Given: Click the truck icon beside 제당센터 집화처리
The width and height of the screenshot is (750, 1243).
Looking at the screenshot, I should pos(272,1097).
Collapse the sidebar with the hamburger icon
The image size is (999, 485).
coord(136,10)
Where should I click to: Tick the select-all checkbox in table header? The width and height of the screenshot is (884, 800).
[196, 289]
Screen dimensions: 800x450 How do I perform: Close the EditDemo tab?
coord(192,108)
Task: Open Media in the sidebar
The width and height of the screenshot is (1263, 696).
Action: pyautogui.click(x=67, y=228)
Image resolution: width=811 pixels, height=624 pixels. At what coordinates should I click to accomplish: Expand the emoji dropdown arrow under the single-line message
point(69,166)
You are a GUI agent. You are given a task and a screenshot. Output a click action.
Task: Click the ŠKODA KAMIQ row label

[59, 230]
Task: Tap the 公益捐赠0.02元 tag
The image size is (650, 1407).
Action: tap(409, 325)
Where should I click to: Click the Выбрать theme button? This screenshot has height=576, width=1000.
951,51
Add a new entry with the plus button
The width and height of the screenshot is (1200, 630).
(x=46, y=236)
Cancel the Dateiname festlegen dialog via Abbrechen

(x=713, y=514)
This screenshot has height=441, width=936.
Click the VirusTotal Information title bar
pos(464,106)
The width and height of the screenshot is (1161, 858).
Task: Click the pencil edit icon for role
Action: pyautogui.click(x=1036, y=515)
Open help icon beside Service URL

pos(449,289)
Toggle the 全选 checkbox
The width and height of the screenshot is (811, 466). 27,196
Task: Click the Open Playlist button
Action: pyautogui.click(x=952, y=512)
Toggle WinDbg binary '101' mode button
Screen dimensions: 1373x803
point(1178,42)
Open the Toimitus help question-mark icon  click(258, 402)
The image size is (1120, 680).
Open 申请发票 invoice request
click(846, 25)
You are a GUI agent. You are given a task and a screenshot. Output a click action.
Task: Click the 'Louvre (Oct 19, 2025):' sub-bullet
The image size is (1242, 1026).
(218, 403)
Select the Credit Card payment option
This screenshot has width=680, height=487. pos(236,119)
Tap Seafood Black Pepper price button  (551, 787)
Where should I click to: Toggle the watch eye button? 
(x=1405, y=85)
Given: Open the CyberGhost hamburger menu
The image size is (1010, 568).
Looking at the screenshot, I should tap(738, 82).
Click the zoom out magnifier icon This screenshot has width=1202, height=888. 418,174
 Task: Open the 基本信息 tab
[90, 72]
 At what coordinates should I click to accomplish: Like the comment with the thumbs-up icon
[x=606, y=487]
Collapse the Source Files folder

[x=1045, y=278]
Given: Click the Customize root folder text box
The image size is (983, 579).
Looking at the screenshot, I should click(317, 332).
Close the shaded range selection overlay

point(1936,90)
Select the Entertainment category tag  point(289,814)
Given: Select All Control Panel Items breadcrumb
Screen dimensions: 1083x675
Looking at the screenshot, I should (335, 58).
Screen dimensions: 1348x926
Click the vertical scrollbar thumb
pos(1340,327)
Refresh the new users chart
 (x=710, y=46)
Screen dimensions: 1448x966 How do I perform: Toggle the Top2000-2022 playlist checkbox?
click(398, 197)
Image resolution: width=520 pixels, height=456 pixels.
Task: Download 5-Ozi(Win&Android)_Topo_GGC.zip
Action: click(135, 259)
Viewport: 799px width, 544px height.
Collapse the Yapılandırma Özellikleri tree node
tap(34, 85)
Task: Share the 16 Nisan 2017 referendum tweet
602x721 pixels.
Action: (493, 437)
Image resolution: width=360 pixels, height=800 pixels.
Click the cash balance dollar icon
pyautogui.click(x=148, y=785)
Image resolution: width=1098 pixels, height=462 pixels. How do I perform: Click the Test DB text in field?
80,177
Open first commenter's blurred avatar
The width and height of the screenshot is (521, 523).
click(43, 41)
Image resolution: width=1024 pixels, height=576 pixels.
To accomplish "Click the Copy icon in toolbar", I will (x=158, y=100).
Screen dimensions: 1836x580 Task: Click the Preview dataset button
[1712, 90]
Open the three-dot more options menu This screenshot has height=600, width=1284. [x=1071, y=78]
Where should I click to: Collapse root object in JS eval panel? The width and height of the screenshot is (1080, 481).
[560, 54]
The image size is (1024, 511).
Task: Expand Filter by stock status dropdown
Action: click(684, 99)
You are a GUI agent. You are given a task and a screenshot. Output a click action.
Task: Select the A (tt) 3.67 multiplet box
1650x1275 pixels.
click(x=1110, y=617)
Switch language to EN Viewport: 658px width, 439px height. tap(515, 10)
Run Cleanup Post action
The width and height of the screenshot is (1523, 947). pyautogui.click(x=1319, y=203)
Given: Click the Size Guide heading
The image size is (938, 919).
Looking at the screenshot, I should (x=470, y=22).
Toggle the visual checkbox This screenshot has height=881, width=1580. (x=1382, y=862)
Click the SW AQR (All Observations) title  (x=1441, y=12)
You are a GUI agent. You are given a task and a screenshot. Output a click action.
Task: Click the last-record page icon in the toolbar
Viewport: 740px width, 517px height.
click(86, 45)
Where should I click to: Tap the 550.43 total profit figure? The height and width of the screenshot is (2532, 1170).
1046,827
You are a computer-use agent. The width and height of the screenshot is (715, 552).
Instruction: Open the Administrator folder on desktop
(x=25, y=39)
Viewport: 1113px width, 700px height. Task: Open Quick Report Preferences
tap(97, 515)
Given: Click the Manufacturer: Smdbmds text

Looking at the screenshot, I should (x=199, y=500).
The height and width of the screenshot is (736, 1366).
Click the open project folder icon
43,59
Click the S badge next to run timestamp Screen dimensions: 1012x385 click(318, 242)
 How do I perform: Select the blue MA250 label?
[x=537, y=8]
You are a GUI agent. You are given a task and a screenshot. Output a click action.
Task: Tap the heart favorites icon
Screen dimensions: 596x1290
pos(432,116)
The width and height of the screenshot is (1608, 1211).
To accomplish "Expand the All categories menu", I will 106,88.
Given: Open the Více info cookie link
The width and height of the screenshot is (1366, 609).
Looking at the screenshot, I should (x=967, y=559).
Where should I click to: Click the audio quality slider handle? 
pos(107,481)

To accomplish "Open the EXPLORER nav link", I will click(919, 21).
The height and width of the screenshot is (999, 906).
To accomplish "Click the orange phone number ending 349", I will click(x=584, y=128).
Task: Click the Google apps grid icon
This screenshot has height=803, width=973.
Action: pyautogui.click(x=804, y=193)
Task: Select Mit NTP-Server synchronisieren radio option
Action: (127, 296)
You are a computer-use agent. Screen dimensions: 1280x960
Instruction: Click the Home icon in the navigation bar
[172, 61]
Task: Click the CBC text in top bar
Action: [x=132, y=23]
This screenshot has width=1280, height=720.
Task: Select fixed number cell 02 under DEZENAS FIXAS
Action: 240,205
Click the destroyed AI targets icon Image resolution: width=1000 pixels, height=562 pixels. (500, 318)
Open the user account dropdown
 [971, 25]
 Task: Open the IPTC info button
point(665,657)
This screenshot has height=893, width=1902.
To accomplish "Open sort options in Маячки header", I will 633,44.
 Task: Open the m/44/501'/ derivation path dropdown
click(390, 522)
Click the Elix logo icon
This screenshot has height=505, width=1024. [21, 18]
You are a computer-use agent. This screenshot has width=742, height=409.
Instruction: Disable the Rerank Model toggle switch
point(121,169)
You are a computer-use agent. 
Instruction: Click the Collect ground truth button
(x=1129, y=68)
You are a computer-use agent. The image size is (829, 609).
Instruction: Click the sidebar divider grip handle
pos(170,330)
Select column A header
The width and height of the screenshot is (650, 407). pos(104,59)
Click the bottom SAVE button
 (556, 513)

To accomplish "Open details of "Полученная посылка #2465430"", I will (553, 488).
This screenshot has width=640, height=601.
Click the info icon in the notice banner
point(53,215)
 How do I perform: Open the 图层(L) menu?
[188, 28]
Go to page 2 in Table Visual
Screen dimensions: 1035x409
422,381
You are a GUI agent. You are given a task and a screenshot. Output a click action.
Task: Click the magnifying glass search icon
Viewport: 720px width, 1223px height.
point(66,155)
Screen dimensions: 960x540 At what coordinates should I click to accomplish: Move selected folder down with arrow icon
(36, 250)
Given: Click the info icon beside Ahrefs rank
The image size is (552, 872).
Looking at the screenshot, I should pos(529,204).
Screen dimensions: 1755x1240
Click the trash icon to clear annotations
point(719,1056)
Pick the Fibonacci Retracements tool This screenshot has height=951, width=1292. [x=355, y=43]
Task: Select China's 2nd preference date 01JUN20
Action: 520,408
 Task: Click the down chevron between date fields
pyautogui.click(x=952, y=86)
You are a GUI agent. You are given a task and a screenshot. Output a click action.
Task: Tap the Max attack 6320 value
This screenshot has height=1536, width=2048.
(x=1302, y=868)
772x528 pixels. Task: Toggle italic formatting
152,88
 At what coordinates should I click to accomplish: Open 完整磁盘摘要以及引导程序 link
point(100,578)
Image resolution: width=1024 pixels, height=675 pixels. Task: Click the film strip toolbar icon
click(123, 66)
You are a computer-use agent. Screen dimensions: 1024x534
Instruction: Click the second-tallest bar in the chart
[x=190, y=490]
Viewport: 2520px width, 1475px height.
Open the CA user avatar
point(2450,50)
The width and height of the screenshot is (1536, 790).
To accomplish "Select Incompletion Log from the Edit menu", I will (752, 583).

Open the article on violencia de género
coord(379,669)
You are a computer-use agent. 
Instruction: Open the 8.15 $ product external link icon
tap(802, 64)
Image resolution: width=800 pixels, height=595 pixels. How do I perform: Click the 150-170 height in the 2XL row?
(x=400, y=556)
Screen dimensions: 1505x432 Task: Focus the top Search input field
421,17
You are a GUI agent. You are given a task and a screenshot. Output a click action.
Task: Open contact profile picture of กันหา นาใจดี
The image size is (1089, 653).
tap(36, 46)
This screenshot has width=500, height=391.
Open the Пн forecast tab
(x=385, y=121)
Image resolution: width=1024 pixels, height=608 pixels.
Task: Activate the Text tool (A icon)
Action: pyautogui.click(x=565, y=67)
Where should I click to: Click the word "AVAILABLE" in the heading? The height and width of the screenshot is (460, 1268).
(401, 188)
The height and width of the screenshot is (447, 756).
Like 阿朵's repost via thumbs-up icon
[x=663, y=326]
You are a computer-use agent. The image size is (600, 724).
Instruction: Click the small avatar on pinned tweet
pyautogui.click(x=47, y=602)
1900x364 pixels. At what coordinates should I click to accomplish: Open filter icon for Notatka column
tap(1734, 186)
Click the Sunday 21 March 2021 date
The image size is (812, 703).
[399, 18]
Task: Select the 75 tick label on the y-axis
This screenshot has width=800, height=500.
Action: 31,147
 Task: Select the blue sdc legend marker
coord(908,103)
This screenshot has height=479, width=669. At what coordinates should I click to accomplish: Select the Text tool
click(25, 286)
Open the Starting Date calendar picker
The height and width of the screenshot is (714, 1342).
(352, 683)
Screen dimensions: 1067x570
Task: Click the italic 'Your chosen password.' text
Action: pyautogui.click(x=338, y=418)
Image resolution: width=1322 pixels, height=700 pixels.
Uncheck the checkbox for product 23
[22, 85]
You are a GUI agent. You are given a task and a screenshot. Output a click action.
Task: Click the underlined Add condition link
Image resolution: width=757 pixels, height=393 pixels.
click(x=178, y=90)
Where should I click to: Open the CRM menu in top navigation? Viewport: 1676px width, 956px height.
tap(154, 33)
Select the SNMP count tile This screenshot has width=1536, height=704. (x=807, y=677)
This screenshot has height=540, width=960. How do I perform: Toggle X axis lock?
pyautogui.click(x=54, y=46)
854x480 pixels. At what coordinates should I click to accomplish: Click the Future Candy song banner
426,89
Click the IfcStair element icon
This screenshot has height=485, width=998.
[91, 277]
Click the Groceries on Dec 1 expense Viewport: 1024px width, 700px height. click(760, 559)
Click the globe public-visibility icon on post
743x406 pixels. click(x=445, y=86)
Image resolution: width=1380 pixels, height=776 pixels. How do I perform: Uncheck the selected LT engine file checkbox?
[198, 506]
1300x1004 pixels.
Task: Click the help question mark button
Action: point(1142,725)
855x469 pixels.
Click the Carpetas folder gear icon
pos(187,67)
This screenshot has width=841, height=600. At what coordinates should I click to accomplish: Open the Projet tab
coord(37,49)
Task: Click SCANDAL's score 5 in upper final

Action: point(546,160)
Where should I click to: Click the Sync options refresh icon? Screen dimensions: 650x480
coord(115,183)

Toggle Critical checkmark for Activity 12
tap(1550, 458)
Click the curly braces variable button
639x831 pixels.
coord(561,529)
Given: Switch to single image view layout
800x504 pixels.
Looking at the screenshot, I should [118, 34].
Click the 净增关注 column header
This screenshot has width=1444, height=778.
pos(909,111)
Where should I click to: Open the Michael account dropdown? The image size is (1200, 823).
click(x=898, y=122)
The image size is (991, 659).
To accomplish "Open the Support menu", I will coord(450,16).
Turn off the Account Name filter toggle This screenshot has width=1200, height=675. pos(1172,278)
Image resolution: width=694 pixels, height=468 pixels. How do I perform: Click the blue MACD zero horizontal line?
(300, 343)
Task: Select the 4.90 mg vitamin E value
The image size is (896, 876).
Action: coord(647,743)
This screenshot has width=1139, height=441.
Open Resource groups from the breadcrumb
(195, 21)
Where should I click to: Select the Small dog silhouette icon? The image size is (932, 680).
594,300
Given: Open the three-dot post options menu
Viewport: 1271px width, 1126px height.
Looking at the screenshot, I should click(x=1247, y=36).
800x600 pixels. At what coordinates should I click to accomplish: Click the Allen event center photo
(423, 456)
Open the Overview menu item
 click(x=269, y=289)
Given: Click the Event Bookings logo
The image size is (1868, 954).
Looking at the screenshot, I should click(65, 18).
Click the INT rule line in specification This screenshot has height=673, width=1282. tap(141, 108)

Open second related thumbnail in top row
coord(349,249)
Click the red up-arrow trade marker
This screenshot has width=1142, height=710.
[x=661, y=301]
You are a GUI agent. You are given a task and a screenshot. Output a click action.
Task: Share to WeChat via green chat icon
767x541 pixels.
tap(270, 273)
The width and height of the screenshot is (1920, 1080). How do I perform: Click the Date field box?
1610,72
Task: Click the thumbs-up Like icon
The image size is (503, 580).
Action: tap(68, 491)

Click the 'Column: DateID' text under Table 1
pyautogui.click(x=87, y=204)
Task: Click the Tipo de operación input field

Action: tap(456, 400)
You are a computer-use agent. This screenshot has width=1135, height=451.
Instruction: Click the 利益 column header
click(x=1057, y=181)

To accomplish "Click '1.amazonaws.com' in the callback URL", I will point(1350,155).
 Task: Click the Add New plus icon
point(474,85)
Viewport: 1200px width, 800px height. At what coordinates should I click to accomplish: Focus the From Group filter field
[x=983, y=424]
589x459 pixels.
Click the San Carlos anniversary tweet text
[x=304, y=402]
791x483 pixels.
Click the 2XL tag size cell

__________

> ASSIGNMENT: For each line above that carries the word "Share", copy it out.

> OUTPUT OF THE TASK:
Task: Share the 16 Nisan 2017 referendum tweet
Task: Share to WeChat via green chat icon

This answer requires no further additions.